1. Match spectra with windows

Since

  • Longer window \(\implies\) less leakage, better frequency resolution.
  • Smoother window “borders” \(\implies\) smaller side lobes, better frequency resolution.

we have

  • A: 3.
  • B: 1.
  • C: 2.
  • D: 4.

2. State space model characteristics

clear();
A = [
    1.1, 1;
    0, 0.9;
];
B = [
    1;
    1;
];
C = [
    0, 1;
];

a) Stability

tf(ss(A, B, C, 0, -1))

\[ \frac{1}{z - 0.9} \]

Poles inside unit circle \(\implies\) stable, i.e. not unsable.

b) Observability

rank(obsv(A, C)) == length(A)

\[ \mathrm{False} \]

The observability matrix does not have full rank \(\implies\) not observable.
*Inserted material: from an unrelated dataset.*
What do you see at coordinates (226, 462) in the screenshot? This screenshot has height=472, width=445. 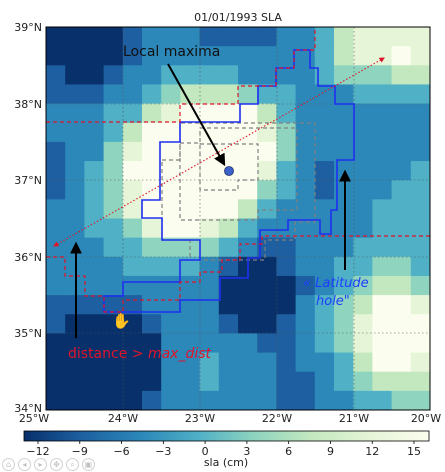 I see `colorbar-label: sla (cm)` at bounding box center [226, 462]. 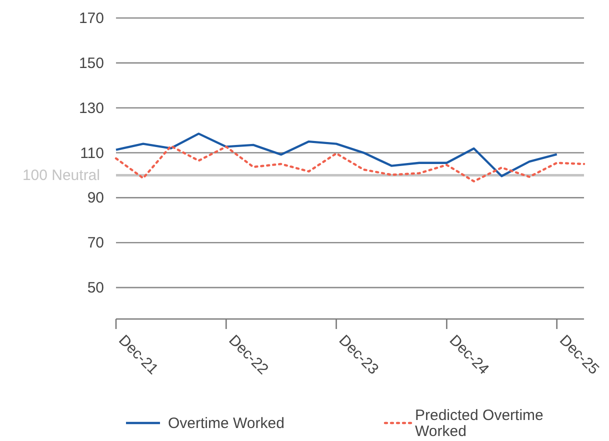 What do you see at coordinates (96, 243) in the screenshot?
I see `y-tick-label: 70` at bounding box center [96, 243].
c) Measurement stationarity

Since the system is stable, the statistical properties must settle into a steady state as \(k \to \infty\), i.e. yes, \(y_k\) becomes a stationary stochastic process as \(k \to \infty\).

d) State stationarity

The (unobservable) first element of \(x_n\) grows without bound as \(k \to \infty\), so no, \(x_k\) does not become as stationary process as \(k \to \infty\).
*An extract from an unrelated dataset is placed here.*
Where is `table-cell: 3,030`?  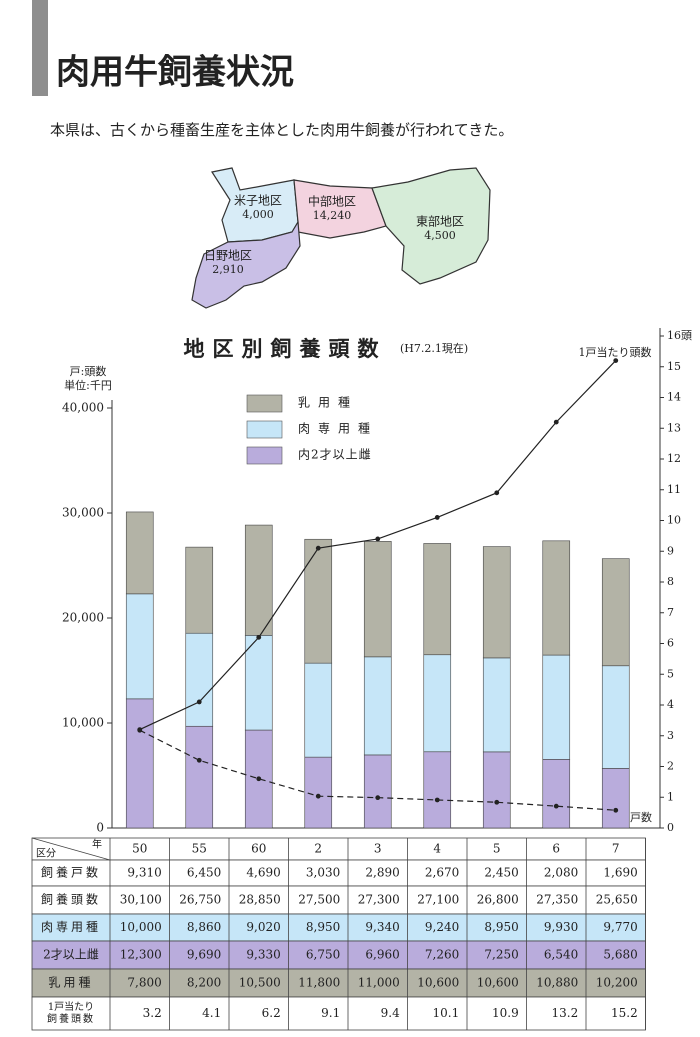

3. FIR filter characteristics

clear();
close('all');

h = [-2, -1, 0, 1, 2];

nfft = 2^10;
w = linspace(-1, +1, nfft);

a) Causality

It does not hold that \(h_n = 0, n < 0\), so no, \(h_n\) is not causal.

b) Phase shift

figure();
plot(w, angle(fft(h, nfft)));
xlabel('Normalized frequency');
ylabel('Phase');
savefigure('3b');

Phase shift of the filter.

No, the filter does not have a constant phase shift.

c) Filter type

figure();
plot(w, abs(fft(h, nfft)));
xlabel('Normalized frequency');
ylabel('Magnitude');
savefigure('3c');

Magnitude of the filter.

No, the filter is not a low-pass filter.

d) Filter operation

The typical sobel filter (which is a discrete differentiation operator) is \[ f_n = [-1, 0, +1] \]
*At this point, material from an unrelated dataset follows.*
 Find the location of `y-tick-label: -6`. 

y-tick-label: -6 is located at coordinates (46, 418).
of which our \(h_n\) can be seen as a variant, so yes, the output of the filter is the derivative of the input.

4. Wiener filter from impulse response

Introduce

\[ x_n = h_n * s_n \]

clear();
close('all');

% The given variances and impulse response.
var_s = 2;
var_v = 1;
h = [2, 1, 4, 3, 1];

% Transform.
N = length(h);
H = ztrans(sum(h .* kroneckerDelta(0:N-1, sym('n'))));

% Compute spectra.
syms z;
Phi_ss = var_s;
Phi_vv = var_v;
Phi_xx = H * subs(H, z, 1/z) * Phi_ss;
Phi_yy = Phi_xx + Phi_vv;

% Perform spectral factorization.
[N, D] = numden(Phi_yy);
Nc = coeffs(N);
Dc = coeffs(D);
K = Nc(1) / Dc(1);
if length(Nc) > 3
    N = vpa(N);
end
if length(Dc) > 3
    D = vpa(D);
end
Z = solve(N);
P = solve(D);
for Z0 = Z(abs(Z) > 1)'
    K = - K * Z0;
    Z = [Z; 0];
end
for P0 = P(abs(P) > 1)'
    K = - K / P0;
    P = [P; 0];
end
Z = Z(abs(Z) < 1);
P = P(abs(P) < 1);
T = prod(z - Z) / prod(z - P);
var_e = K;

% Create and find the causal part of He by polynomial division and partial
% fraction expansion.
He = Phi_xx / (var_e * subs(T, z, 1/z));
[N, D] = numden(He / z);
[P, N, R] = poles(polynomialReduce(N, D) / D);
partfracs = R ./ (z - P) .^ N;
Hep = z * sum(partfracs(abs(P) < 1));

% Compute causal Wiener filter.
Hc = 1 / T * Hep;

% Transform.
hc = iztrans(Hc);

% Display result.
disp(vpa(simplify(hc)));

Unfortunately, the results are garbage. Hopefully this illustrates an understanding of the general methodology.

5. Linear model estimation

a) Model order and estimation

clear();
close('all');

% Load data,
load('polydata');
who();
N = length(y);

% Define model.
phi = @(x, n) x .^ (0:n-1);

% Try different orders.
nmax = 15;
for n = 1:nmax
    [th, ~, lam, ~] = sig2linmod(y, phi(x, n));
    W(n) = N * lam / (y' * y);
    Uaic(n) = W(n) * (1 + 2 * n / N);
    Ubic(n) = W(n) * (1 + n * log(N) / N);
end

% Plot results.
figure();
plot(1:nmax, [W', Uaic', Ubic'], '-o');
legend('W', 'U_{aic}', 'U_{bic}');
xlabel('Order n');
savefigure('5_losses');

% Determine best order.
[~, n] = min(Ubic);
disp(n);

% Create and display model.
th = sig2linmod(y, phi(x, n));
disp(th);

% Visualize model for special input.
x = (-1:0.01:1)';
y = phi(x, n) * th;
figure();
plot([x, y]);
legend('x', 'y');
xlabel('Sample');
savefigure('5_visualization');

Losses as functions of model order.

Order 4 seems appropriate for which the parameters are

\[ \theta = 0.5107, -0.0477, -0.0154, 1.0461 \]

Visualization of special input and corresponding model.